• **Material supplied**
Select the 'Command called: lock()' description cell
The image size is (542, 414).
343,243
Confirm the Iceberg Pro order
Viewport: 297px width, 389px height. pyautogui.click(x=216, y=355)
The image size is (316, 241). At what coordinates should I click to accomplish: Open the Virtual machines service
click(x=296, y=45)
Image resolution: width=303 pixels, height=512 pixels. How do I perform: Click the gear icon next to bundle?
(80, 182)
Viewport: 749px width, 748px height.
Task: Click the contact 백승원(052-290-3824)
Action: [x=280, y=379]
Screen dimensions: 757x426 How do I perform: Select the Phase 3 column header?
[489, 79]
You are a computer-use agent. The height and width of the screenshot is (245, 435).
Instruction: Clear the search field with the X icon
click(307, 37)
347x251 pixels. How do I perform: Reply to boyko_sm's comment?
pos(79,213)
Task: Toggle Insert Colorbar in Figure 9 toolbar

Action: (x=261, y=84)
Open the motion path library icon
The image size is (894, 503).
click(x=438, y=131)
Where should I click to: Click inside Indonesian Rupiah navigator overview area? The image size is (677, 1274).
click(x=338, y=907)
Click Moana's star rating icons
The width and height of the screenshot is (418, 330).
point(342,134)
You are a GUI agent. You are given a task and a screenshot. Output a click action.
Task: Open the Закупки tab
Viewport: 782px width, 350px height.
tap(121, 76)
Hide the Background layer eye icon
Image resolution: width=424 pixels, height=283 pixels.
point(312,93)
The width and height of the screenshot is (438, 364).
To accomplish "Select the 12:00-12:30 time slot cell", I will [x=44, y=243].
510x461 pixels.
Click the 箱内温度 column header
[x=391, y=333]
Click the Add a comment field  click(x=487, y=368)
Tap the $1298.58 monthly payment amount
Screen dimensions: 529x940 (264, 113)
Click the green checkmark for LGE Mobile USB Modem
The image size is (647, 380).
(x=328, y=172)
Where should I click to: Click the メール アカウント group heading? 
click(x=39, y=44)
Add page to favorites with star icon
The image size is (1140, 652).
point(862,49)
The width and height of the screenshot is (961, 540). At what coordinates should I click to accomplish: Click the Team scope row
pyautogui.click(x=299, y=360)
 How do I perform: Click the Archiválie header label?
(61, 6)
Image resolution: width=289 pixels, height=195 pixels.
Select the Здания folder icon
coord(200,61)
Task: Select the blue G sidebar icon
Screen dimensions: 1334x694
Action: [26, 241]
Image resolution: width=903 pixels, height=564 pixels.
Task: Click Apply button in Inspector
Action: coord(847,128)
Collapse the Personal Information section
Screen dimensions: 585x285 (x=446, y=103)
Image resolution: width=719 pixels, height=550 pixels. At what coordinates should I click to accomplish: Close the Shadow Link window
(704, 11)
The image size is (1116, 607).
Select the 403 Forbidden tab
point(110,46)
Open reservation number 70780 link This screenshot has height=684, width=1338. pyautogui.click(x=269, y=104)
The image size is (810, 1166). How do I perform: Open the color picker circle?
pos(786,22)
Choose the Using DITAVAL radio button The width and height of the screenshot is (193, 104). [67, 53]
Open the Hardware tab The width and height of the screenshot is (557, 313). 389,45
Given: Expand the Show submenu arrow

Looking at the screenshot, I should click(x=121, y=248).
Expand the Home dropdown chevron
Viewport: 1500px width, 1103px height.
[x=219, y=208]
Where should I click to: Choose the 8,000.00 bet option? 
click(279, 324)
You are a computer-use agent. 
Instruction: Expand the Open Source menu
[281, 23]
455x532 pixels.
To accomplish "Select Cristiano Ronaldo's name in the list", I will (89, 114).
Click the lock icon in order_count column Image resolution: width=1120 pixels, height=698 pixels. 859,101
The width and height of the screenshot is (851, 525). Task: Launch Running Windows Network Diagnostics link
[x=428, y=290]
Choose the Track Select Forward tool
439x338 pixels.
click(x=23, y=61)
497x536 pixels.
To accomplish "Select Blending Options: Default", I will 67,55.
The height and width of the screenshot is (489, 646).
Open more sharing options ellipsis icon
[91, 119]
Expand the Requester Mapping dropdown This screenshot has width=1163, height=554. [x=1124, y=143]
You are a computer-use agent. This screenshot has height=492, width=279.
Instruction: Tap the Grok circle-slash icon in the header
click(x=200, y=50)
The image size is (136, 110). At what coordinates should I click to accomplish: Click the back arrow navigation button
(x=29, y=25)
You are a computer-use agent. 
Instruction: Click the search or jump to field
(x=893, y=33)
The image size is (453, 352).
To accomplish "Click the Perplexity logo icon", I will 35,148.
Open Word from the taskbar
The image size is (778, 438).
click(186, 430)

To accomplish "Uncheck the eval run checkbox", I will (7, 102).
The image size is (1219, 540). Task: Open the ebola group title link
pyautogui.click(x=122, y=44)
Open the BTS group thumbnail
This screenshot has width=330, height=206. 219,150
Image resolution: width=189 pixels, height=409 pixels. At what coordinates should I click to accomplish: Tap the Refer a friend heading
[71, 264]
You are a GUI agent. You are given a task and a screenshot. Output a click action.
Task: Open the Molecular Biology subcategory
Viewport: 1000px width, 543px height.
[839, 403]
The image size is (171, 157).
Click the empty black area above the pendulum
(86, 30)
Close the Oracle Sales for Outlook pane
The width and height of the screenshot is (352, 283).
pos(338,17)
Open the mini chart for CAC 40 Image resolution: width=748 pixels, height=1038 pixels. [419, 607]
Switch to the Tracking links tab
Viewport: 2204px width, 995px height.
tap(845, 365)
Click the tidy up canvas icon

• **What is being asked**
Give back the lines of the listing from the one with "The image size is (171, 157)." through the end, both included, exactly as written and with nothing added.

• **Solution below**
The image size is (171, 157).
Click the empty black area above the pendulum
(86, 30)
Close the Oracle Sales for Outlook pane
The width and height of the screenshot is (352, 283).
pos(338,17)
Open the mini chart for CAC 40 Image resolution: width=748 pixels, height=1038 pixels. [419, 607]
Switch to the Tracking links tab
Viewport: 2204px width, 995px height.
tap(845, 365)
Click the tidy up canvas icon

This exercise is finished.